[DATA PROVIDED Boundary: Start]

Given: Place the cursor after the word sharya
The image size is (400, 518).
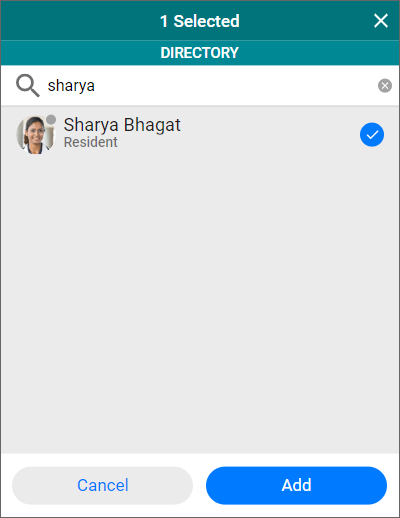Looking at the screenshot, I should (x=96, y=86).
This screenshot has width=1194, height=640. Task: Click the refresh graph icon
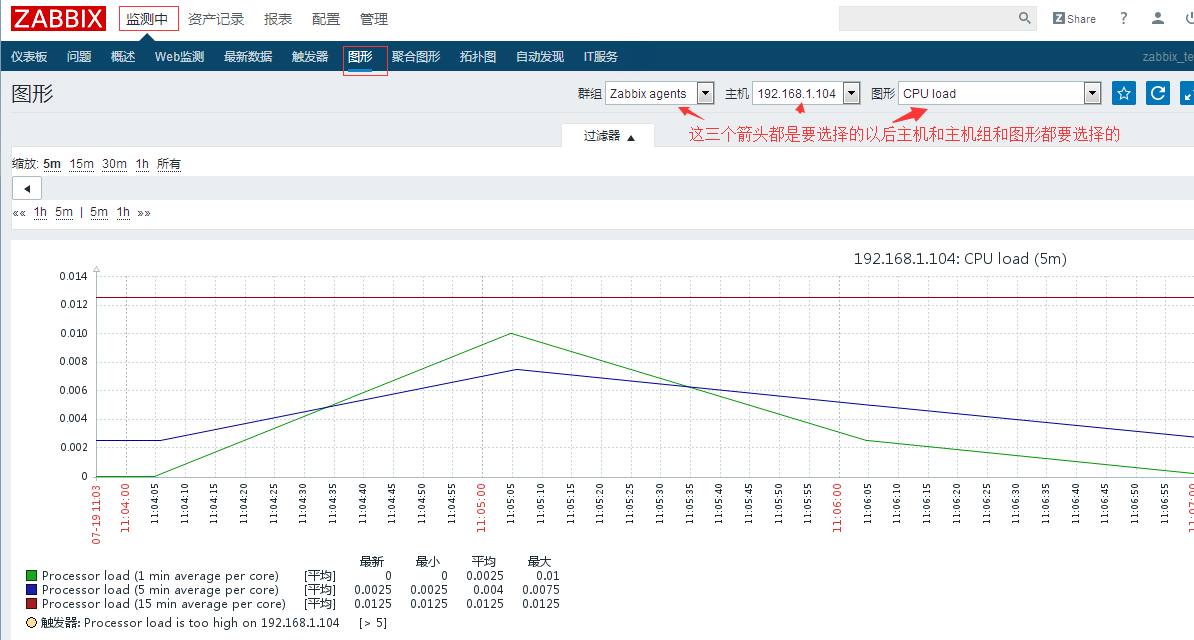click(1157, 93)
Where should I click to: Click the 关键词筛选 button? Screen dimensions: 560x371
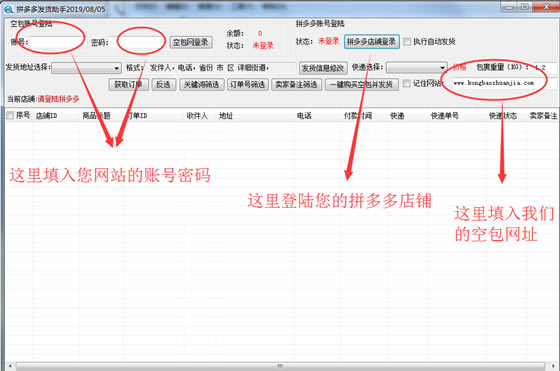(201, 85)
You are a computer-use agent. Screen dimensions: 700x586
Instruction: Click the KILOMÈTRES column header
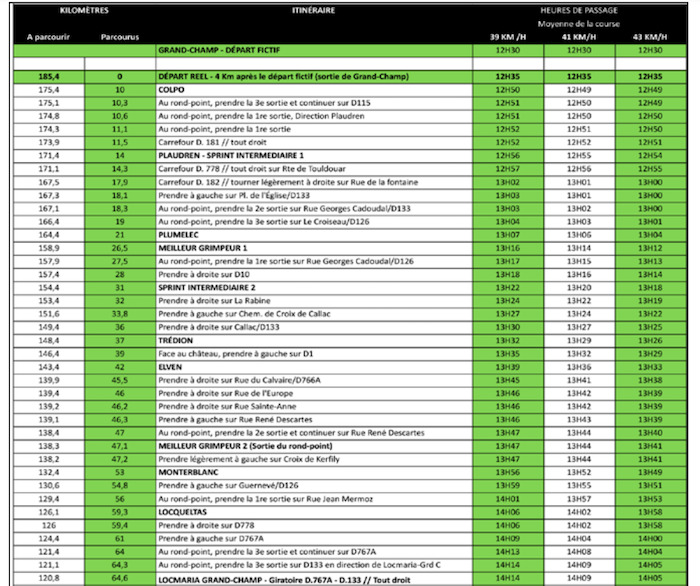(84, 10)
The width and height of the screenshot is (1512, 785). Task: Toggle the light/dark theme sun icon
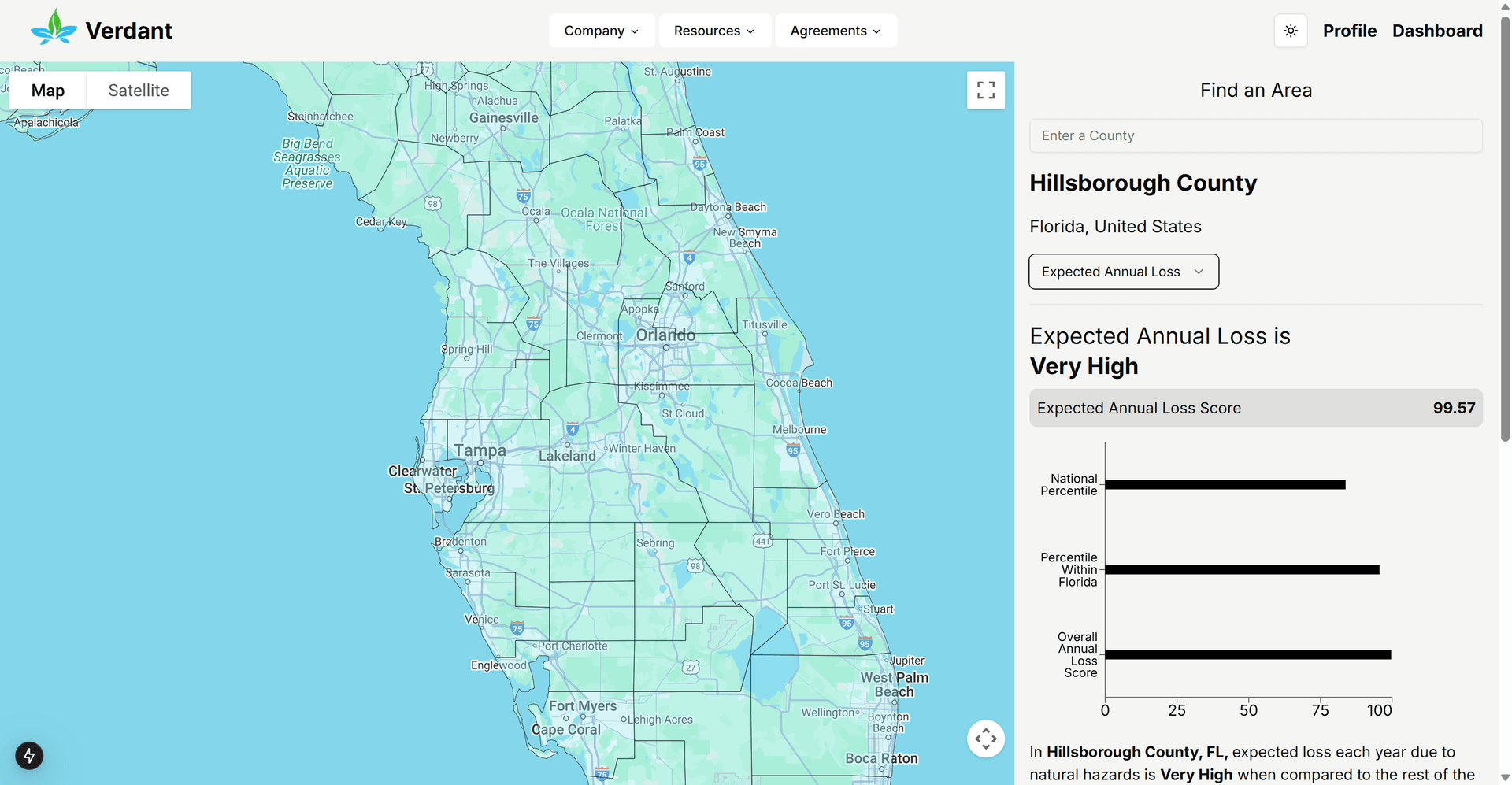pyautogui.click(x=1291, y=31)
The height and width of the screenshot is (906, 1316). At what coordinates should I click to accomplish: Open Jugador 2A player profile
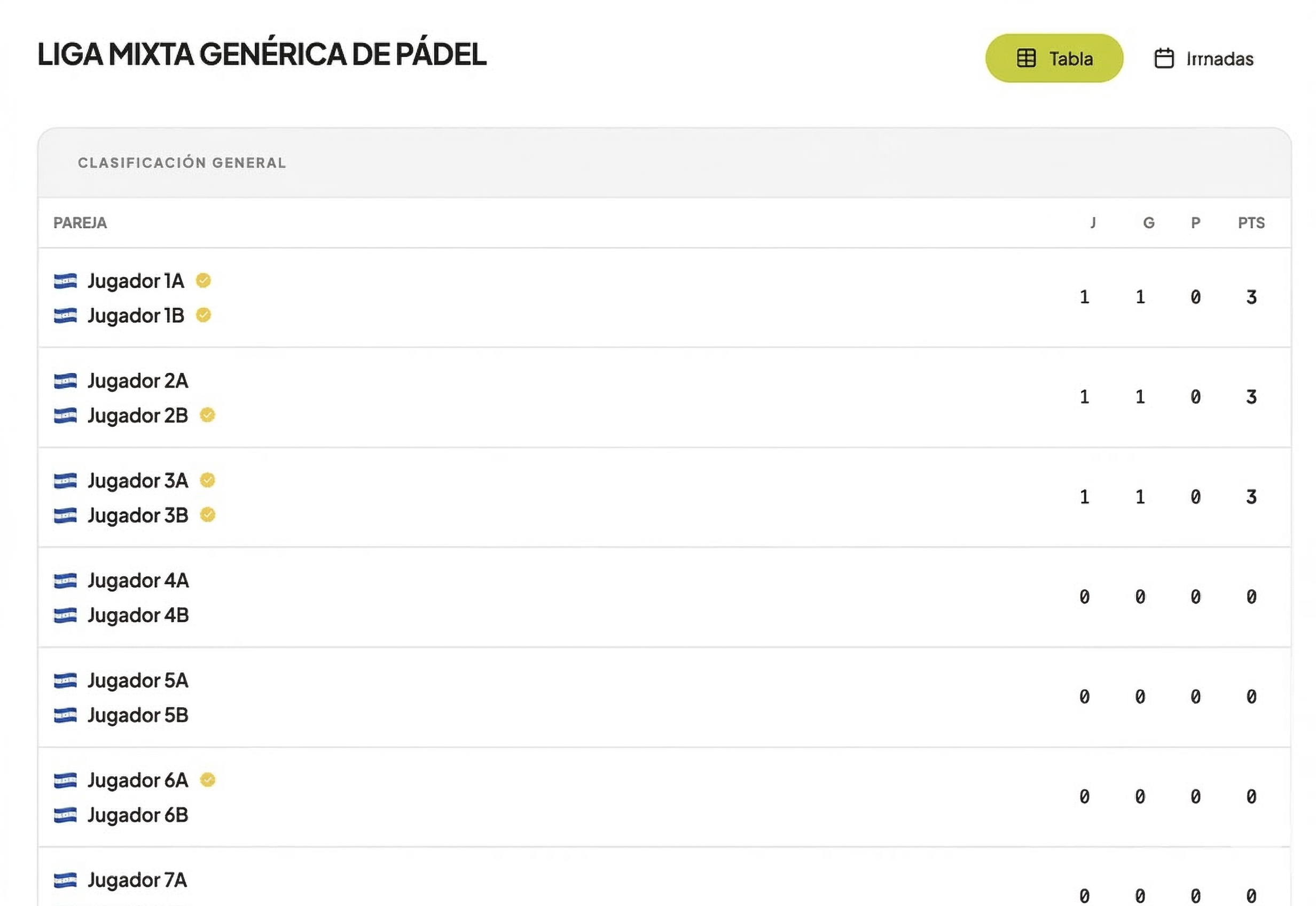[138, 381]
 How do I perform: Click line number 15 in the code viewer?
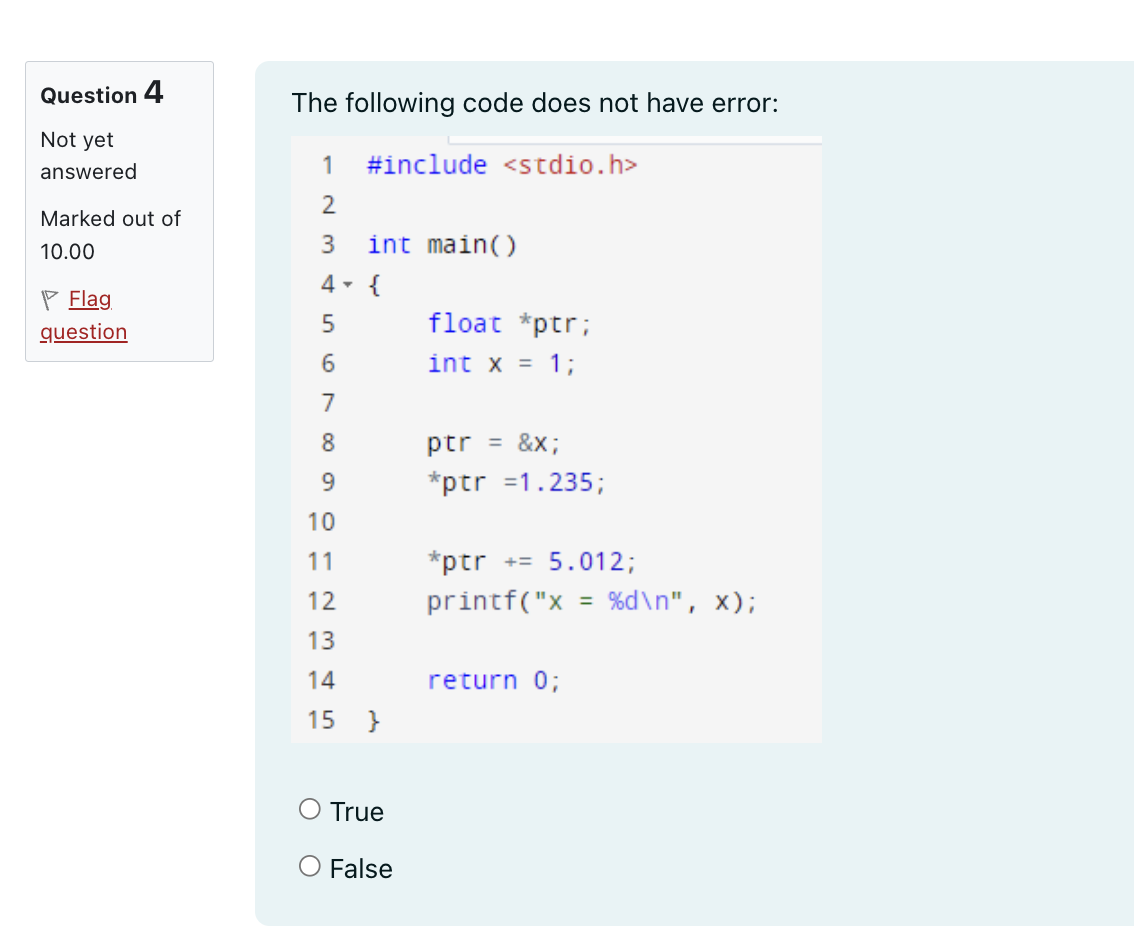[x=320, y=719]
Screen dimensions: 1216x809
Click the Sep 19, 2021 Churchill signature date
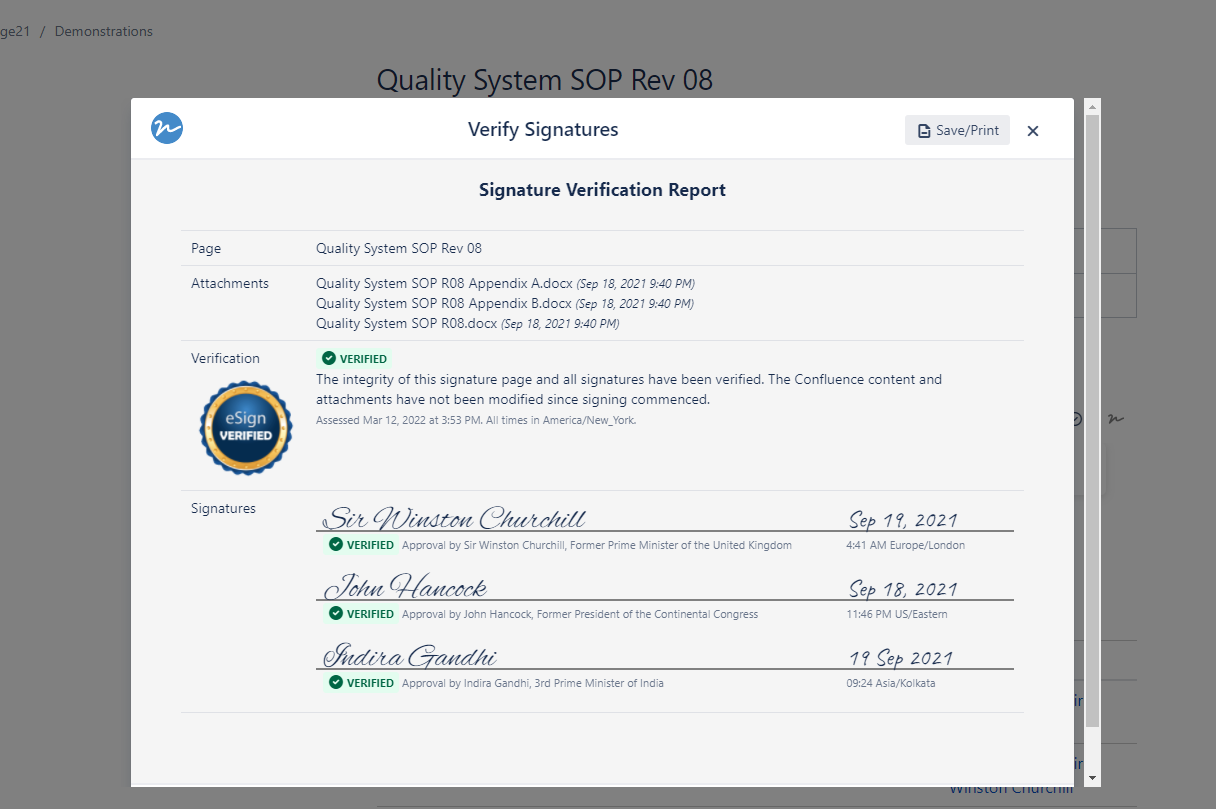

[DATA PROVIDED Boundary: End]

Leave the pictures out. Extract exactly the lines running from the one with "This screenshot has" through the last entry, both ends included.

This screenshot has width=1194, height=640. Task: Click the refresh graph icon
click(1157, 93)
Where should I click to: Click the 关键词筛选 button? Screen dimensions: 560x371
(201, 85)
You are a computer-use agent. Screen dimensions: 700x586
Instruction: Click the KILOMÈTRES column header
(84, 10)
The width and height of the screenshot is (1512, 785). Task: Toggle the light/dark theme sun icon
pyautogui.click(x=1291, y=31)
The height and width of the screenshot is (906, 1316). At what coordinates should I click to accomplish: Open Jugador 2A player profile
[138, 381]
 How do I perform: Click line number 15 in the code viewer?
[x=320, y=719]
Screen dimensions: 1216x809
Click the Sep 19, 2021 Churchill signature date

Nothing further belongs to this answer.